Argo CD runs as a controller in the cluster, continuously comparing the live state with the desired state defined in Git. It highlights drift, supports both manual and automated sync, and gives teams a clear view of what changed and when.

Argo CD applications are defined as Kubernetes resources and can be managed through the UI, CLI, or Git. A typical Application looks like this:

apiVersion: argoproj.io/v1alpha1
kind: Application
metadata:
  name: guestbook
  namespace: argocd
spec:
  project: default
  source:
    repoURL: https://github.com/argoproj/argocd-example-apps.git
    targetRevision: HEAD
    path: helm-guestbook
  destination:
    server: https://kubernetes.default.svc
    namespace: guestbook

This defines an application called guestbook, including the source repository, target cluster, and target namespace.

Sync Policies in Argo CD

The syncPolicy block controls how Argo CD applies changes from Git. An automated policy allows Argo CD to reconcile drift and deploy changes without requiring a manual sync every time.

syncPolicy:
  automated:
    prune: true
    selfHeal: true
    allowEmpty: false
  syncOptions:
    - Validate=false
    - CreateNamespace=true
    - PrunePropagationPolicy=foreground
    - PruneLast=true
  retry:
    limit: 5
    backoff:
      duration: 5s
      factor: 2
      maxDuration: 3m

This configuration enables automated sync, pruning, and self-healing. It also adds retry behaviour and useful sync options to fine-tune how deployments are applied.

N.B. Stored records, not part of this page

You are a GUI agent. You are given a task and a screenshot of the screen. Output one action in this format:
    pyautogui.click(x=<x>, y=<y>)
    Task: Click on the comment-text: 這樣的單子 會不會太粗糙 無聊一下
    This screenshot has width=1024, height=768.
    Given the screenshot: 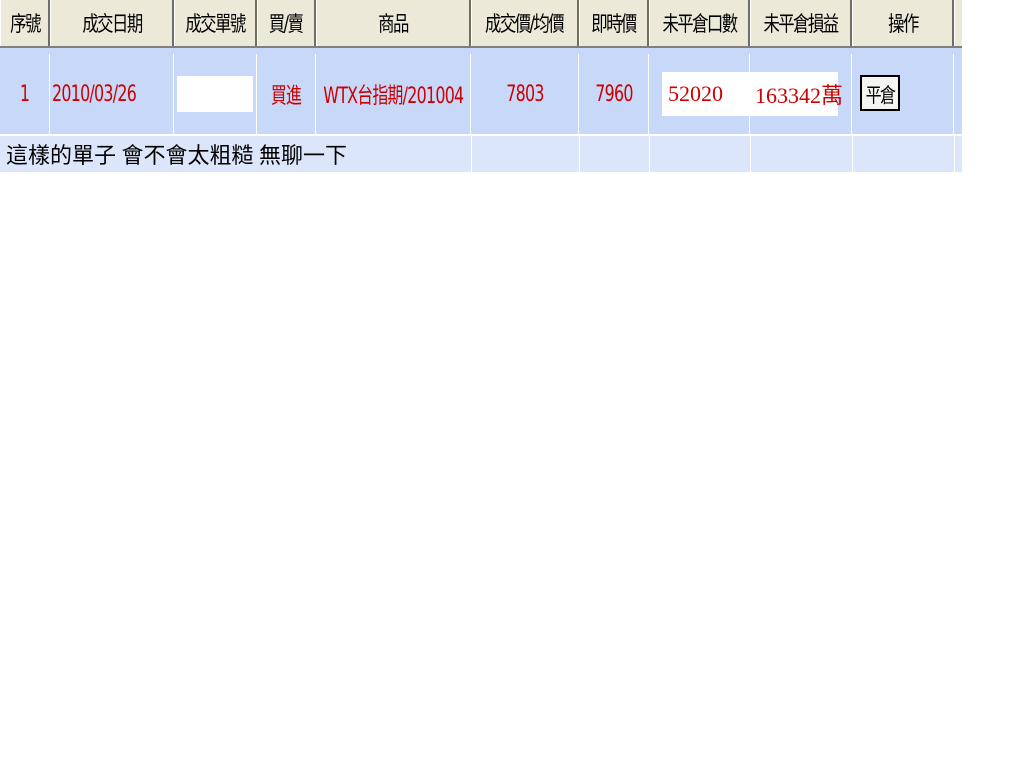 What is the action you would take?
    pyautogui.click(x=177, y=156)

  • Validate=false disables resource validation during sync.
  • CreateNamespace=true ensures the namespace exists before deployment.
  • PruneLast=true delays pruning until the end of the sync.

For the full Application schema and sync options, the official docs are still the best reference point: Argo CD Application specification.

Getting Started with Argo CD

Installation

You can install Argo CD in your cluster with:

kubectl create namespace argocd
kubectl apply -n argocd -f https://raw.githubusercontent.com/argoproj/argo-cd/stable/manifests/install.yaml

Once installed, access the UI with port-forwarding:

kubectl port-forward svc/argocd-server -n argocd 8080:443

The UI will then be available on localhost:8080. The default username is admin, and you can retrieve the initial password with:

kubectl -n argocd get secret argocd-initial-admin-secret -o jsonpath="{.data.password}" | base64 -d

Creating Your First Application

Once you have logged in, create a new application and point it at a repository such as argocd-example-apps. If you are deploying to the same cluster where Argo CD is installed, use in-cluster as the destination.

Depending on the chosen sync policy, the application will either reconcile automatically or remain OutOfSync until you sync it manually. Once it is running, Argo CD gives you a clean view of resources, health, sync status, and source details.

Monitoring Argo CD

Argo CD becomes much more useful when it is treated as part of the platform operating model rather than just another deployment UI.

Notifications

Argo CD Notifications can send updates to tools such as Slack, Teams, email, GitHub, or custom webhooks. Triggers and templates give you control over when notifications are sent and what they contain, which is useful for failed syncs, degraded applications, or health transitions.

Prometheus Metrics

Argo CD exposes Prometheus metrics, and the notifications controller exposes its own metrics as well. That makes it straightforward to monitor sync behaviour, notification delivery, and application health in the rest of your observability stack. Source: Argo CD notifications monitoring.

Grafana Dashboards

Because Argo CD exposes Prometheus metrics, it also fits neatly into Grafana. A small set of dashboards can give platform teams a good view of sync activity, deployment health, application drift, and the overall rhythm of change across environments.

Conclusion

GitOps is still one of the clearest operating models for Kubernetes, and Argo CD remains one of the strongest ways to implement it. It gives teams a controlled path from Git to cluster state, better visibility into change, and a delivery model that is easier to reason about over time.